Environment variable for application storage under OSX ?
FreeSlave via Digitalmars-d-learn
digitalmars-d-learn at puremagic.com
Fri Jul 17 00:54:41 PDT 2015
On Friday, 17 July 2015 at 07:33:43 UTC, Anonymous wrote:
> On Friday, 17 July 2015 at 07:14:24 UTC, FreeSlave wrote:
>> On Thursday, 16 July 2015 at 21:12:05 UTC, anonymous wrote:
>>> I have the following code, working under Win and Linux:
>>>
>>> ---
>>> import std.process: environment;
>>>
>>> immutable string p;
>>>
>>> static this() {
>>> version(Win32) p = environment.get("APPDATA");
>>> version(linux) p = "/home/" ~ environment.get("USER");
>>> version(OSX) p = "?";
>>> }
>>> ---
>>>
>>> what would be the OSX equivalent (to get the path where the
>>> applications data are commonmly stored)?
>>
>> Hello. You may take a look at this library
>> https://github.com/MyLittleRobo/standardpaths
>> OSX version uses Carbon though. You may want to use Cocoa API
>> (which is newer), but it's Objective-C.

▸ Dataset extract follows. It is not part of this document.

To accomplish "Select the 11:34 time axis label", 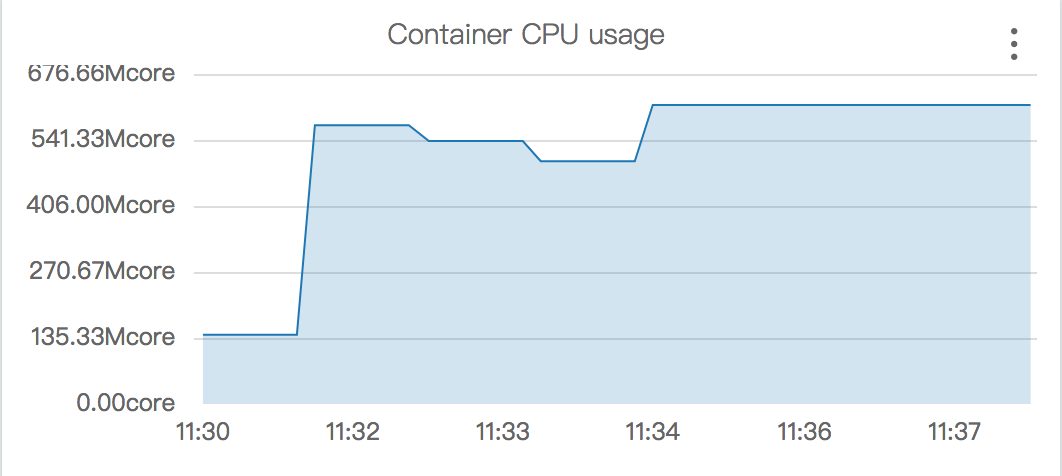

>> Also you may consider standard path for data storage without
>> using any api or spec. It's usually $HOME/Library/Application
>> Support/ on OSX.
>
> So for a software named 'SuperDownloader2015' it would be
>
> $HOME/Library/Application Support/SuperDownloader2015
>
> right ?
>
> so it's not user-specific and it's writable for the current
> user ?
> sorry but it looks a bit strange, anyone can confirm ?
It is user specific obviously since it's in user home.
Can you elaborate on what do you want exactly?
From Windows and Linux examples you provided I assumed you need
user-specific paths (APPDATA is defined per user on Windows).
System-wide application data path is different.